In der Vorschlagsliste der Architektenkammer tauchen denn auch diese Gründe für eine Schutzwürdigkeit der Bauten auf. Beim Gewerkschaftshaus in der Otto-Brenner-Straße von Friedrich Lindau (1952/53) werden die zarten Profile gelobt. Beim Pressehaus in der Goseriede gegenüber dem Anzeiger-Hochhaus fiel die Kombination von Beton, Glas und Spaltwandplatten auf. Das Stichweh-Gebäude in der Georgstraße von Ernst Zinsser (1954) gefiel den Experten der schwebende Eindruck.
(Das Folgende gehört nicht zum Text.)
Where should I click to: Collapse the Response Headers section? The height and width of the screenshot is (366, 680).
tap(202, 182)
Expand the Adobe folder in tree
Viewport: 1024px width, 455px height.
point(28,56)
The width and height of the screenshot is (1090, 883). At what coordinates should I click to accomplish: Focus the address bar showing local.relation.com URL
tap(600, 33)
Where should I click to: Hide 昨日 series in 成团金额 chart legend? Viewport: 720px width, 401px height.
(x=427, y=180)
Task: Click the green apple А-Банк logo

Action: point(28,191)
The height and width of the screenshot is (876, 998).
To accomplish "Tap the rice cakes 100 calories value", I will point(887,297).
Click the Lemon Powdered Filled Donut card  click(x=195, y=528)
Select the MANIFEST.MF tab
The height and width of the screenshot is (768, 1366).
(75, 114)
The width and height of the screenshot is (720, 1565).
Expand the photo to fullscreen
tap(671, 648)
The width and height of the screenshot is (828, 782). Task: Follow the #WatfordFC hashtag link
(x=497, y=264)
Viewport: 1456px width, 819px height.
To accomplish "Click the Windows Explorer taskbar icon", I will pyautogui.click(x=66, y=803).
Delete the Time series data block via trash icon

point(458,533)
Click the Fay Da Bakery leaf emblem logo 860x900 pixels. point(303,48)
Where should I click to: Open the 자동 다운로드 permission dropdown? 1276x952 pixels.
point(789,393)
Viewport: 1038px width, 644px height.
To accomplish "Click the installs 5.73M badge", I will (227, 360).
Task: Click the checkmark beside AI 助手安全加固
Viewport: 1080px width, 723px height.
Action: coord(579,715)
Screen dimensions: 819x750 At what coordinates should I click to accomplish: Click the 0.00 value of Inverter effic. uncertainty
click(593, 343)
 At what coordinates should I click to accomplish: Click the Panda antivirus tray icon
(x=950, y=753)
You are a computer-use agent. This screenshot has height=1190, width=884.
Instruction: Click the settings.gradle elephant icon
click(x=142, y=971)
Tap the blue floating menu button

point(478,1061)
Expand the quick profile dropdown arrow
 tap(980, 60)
Die Liste der Begründungen ließe sich noch lange fortsetzen, aber sie ähneln sich.

Aus heutiger Sicht erschließt sich noch stärker, dass es für die fünfziger Jahre eine zeittypische Architektur gab, die sie nicht nur vom Dritten Reich, sondern auch von den sechziger Jahren mit ihren wieder monumentalen Bauten, deren kantigen Profilen, tief eingeschnittenen Fassadenöffnungen oder kompakten Betonstürzen unterschied. Diskussionen über die Denkmalwürdigkeit der Fünfziger gibt es heute längst nicht mehr, und die Aufstellung der Liste, damals bundesweit beachtet, hat dazu beigetragen. Heute ist sie zwar aktualisiert worden, aber sie gibt noch immer das Rückgrat für die Erfassung der denkmalwürdigen Bauten der fünfziger Jahre in Hannover ab.

Freilich ist ein Objekt inzwischen auch von der Liste gestrichen worden: die Siedlung Rehmerfeld in Groß-Buchholz, weil diese baulich so stark verändert worden ist, dass sie ihre Denkmalwürdigkeit verloren hat. Dieter Oesterlens Plenarsaal von 1957 bis 1962, schon vor 1989 erfasst, könnte bald hinzukommen – rechtliche Möglichkeiten, seinen Abriss zu verhindern, hat das Denkmalamt nicht.